The fullback self-funds the flash glucose monitoring system and says it has transformed his life.

Abbott’s FreeStyle Libre, which eliminates the need for regular finger prick testing for blood glucose levels, became available to the NHS from November last year, subject to decisions at a local level.

Two out of three NHS Clinical Commissioning Groups (CGGs) in the country now offer the technology. This however leaves people living in the other one in three CCGs, including Worcestershire, unable to access the system unless they pay for it themselves.

The rugby star says decision makers at the CCGs in Worcestershire should act swiftly by allowing the health service to prescribe the device because it “saves lives”.

The 31-year-old, who lives in the city, told Worcester News: “This could save lives. The impact it made on my life was enormous in terms of getting to grips with my diabetes management. It allows you to see early if your glucose is going to rise. Over two thirds of the country have access to Libre, we are lagging behind.”

A former captain of his club, the sportsman was diagnosed with type 1 diabetes in 2007.

Speaking about how the technology revealed he was dropping into hypoglycemia in the night, he said: “If I had not [realised], the risk of me having some kind of bad complication was pretty high.”

He believes the FreeStyle Libre will help the NHS to save money because it allows people with diabetes to look after themselves better, reducing the risks of diabetes complications.

Healthwatch Worcestershire is backing the rugby player and is calling on people living in the county with diabetes to come forward and add their names to the campaign.

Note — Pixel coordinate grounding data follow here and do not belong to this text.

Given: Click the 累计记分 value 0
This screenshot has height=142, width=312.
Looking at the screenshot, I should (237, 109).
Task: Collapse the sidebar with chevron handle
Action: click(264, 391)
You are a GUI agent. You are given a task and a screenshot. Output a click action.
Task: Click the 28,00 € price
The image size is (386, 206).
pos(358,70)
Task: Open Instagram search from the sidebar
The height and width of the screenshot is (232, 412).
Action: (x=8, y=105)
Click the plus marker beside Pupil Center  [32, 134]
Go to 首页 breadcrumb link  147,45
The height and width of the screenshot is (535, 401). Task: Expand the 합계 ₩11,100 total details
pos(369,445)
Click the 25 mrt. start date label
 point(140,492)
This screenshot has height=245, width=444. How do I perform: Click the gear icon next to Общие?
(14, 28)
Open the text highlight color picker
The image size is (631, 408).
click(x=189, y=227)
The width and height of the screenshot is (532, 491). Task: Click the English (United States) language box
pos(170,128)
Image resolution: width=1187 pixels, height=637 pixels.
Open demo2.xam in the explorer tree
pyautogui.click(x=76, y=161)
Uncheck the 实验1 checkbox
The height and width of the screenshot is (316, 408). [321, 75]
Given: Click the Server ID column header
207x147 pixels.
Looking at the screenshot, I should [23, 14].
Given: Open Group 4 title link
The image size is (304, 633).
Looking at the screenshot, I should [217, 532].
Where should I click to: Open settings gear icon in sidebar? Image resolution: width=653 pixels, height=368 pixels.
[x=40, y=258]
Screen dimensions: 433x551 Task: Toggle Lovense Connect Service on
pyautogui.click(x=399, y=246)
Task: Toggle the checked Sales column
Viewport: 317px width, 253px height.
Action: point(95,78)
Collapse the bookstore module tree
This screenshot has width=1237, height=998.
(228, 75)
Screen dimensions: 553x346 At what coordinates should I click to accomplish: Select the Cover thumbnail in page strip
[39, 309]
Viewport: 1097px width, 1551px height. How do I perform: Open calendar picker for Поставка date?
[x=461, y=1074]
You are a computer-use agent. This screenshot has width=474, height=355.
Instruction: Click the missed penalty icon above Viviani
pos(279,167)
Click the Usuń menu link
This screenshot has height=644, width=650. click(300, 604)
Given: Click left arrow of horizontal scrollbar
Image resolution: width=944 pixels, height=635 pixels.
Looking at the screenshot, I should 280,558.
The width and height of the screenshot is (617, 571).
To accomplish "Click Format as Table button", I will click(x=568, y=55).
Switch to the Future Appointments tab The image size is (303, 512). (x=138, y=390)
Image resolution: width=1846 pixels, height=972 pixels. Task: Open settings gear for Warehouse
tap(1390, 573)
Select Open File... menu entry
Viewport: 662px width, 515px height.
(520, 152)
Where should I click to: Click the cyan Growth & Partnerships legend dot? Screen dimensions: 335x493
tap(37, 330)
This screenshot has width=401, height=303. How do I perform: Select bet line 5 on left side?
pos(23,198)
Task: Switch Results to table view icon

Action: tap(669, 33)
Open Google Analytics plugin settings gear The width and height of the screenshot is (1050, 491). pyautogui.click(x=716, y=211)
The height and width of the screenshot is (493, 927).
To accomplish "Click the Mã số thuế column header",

Speaking to Worcester News, its chief operating officer Simon Adams said: “The benefits are obvious to the layperson but Worcestershire CCGs [Clinical Commissioning Groups] are one of the few CCGs that have refused to fund it.

“To the layperson it appears to be a common-sense solution to managing a complex condition which is absolutely in line with the CCGs policy on self-care and management of conditions and the health minister’s commitment to a digital NHS.”

But a Worcestershire CCGs spokesman said: “Currently the three Worcestershire CCGs do not commission the use of flash glucose monitoring devices. In Worcestershire, the process used to decide which medicines (including appliances such as blood glucose testing equipment) are approved for NHS funding is managed by the Worcestershire Area Prescribing Committee (APC).

“This committee, to date, concludes that there is insufficient evidence to support use of any flash glucose monitoring device at the current time. The situation will continue to be monitored as more data is published.”